Sur la régularité du jugement attaqué :

2. Contrairement à ce que soutient la SEGR, le tribunal a répondu de manière suffisamment précise, au point 5 du jugement attaqué, au moyen tiré de ce que les titres de recette en litige n'indiquaient pas les bases de liquidation de la créance et il n'avait pas à répondre à l'ensemble des arguments de la requérante. Par conséquent, le moyen tiré de ce que le jugement serait irrégulier en raison d'une insuffisance de motivation doit être écarté.

Sur le bien-fondé du jugement attaqué :

3. En premier lieu, un titre de recette exécutoire doit indiquer les bases de la liquidation de la créance, alors même qu'il est émis par une personne publique autre que l'Etat pour lequel cette obligation était expressément prévue par l'article 81 du décret du 29 décembre 1962 visé ci-dessus. En application de ce principe, la commune d'Avrillé ne pouvait mettre en recouvrement les sommes en litige sans indiquer, soit dans le titre lui-même, soit par référence à un document joint à l'état exécutoire ou précédemment adressé au débiteur, les bases et les éléments de calcul sur lesquels elle se fondait pour mettre les sommes en cause à la charge de la SEGR.

4. Il résulte de l'instruction que les titres de recette contestés comportent la mention " redevance occupation château Perrière ", précisent l'année concernée et renvoient à des factures annexées, lesquelles font référence à la convention d'occupation du domaine public du 19 août 2008, à l'avenant à cette convention du 23 mars 2012 et à la délibération du conseil municipal fixant le montant de la redevance pour l'année concernée, délibération elle-même jointe aux titres de recette et faisant explicitement état du montant fixé, ce montant ayant été arrêté par référence au montant dû pour l'année 2013, qui correspondait à la dernière année de la phase préalable à l'exploitation d'un hôtel arrêtée par la convention. Ces titres comportent ainsi l'indication des bases et éléments de calcul des créances de la commune d'Avrillé. Ils sont dès lors réguliers en la forme.

Travail demandé
1. Résumez l'extrait présenté en deux phrases.
2. Répondez aux questions suivantes d'après l'extrait présenté.
(a) À quel point du jugement attaqué le tribunal a-t-il répondu au moyen relatif aux bases de liquidation de la créance ?
(b) De quelle date est la convention d'occupation du domaine public ?
(c) Quelle mention figure sur les titres de recette contestés ?
3. Énumérez les documents auxquels font référence les factures annexées aux titres de recette, selon l'extrait présenté.

Matériel extrait
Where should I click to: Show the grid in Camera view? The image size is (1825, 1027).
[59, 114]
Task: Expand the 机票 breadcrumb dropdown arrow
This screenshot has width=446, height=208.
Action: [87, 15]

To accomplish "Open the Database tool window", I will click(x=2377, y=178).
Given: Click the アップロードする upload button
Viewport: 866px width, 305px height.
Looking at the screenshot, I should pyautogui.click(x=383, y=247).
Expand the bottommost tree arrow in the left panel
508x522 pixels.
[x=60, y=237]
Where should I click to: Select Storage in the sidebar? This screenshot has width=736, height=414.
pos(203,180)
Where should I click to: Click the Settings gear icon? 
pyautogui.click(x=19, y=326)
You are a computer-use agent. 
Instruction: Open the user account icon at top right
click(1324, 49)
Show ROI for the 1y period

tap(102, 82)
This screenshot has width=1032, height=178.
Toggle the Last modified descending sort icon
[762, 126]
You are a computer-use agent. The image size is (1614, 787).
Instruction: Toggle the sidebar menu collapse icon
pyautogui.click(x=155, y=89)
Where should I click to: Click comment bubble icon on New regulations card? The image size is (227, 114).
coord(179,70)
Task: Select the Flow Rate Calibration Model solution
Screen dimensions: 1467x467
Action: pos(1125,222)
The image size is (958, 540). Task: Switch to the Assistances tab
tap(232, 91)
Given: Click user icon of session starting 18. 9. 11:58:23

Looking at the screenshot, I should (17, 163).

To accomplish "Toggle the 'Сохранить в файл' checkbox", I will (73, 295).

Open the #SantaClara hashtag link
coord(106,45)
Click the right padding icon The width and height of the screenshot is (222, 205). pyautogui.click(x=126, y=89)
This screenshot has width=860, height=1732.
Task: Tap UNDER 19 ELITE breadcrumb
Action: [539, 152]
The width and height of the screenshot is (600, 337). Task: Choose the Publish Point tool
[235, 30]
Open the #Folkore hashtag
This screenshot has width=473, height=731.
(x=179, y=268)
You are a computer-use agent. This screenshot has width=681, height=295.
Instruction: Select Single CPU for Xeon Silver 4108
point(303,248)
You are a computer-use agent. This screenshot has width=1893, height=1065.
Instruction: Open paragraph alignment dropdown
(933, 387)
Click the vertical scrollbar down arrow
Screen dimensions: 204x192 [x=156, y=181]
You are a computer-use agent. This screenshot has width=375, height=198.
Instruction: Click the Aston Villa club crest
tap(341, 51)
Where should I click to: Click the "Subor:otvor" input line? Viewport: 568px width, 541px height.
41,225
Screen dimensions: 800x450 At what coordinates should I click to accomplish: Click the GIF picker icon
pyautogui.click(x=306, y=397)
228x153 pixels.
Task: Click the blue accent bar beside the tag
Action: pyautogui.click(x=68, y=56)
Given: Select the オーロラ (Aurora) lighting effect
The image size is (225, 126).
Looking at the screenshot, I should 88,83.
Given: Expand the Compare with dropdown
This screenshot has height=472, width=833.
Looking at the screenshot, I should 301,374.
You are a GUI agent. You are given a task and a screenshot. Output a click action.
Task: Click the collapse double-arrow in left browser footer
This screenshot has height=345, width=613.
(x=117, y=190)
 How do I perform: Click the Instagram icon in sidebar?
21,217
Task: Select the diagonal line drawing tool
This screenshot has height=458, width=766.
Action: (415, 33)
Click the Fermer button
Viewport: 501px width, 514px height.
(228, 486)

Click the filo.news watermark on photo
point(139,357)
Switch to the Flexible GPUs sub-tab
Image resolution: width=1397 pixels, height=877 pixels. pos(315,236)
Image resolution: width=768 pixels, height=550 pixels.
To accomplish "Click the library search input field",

Corrigé par consigne
1. La juridiction écarte le moyen tiré d'une insuffisance de motivation, car le tribunal a répondu de manière suffisamment précise, au point 5 du jugement attaqué, au moyen relatif à l'absence d'indication des bases de liquidation de la créance. Rappelant qu'un titre de recette exécutoire doit indiquer les bases de la liquidation de la créance, elle juge que les titres contestés satisfont à cette exigence et sont réguliers en la forme, puisqu'ils renvoient à des factures annexées et à la délibération du conseil municipal fixant le montant de la redevance.

2.
(a) Au point 5.
(b) Du 19 août 2008.
(c) La mention « redevance occupation château Perrière ».

3.
- La convention d'occupation du domaine public du 19 août 2008
- L'avenant à cette convention du 23 mars 2012
- La délibération du conseil municipal fixant le montant de la redevance pour l'année concernée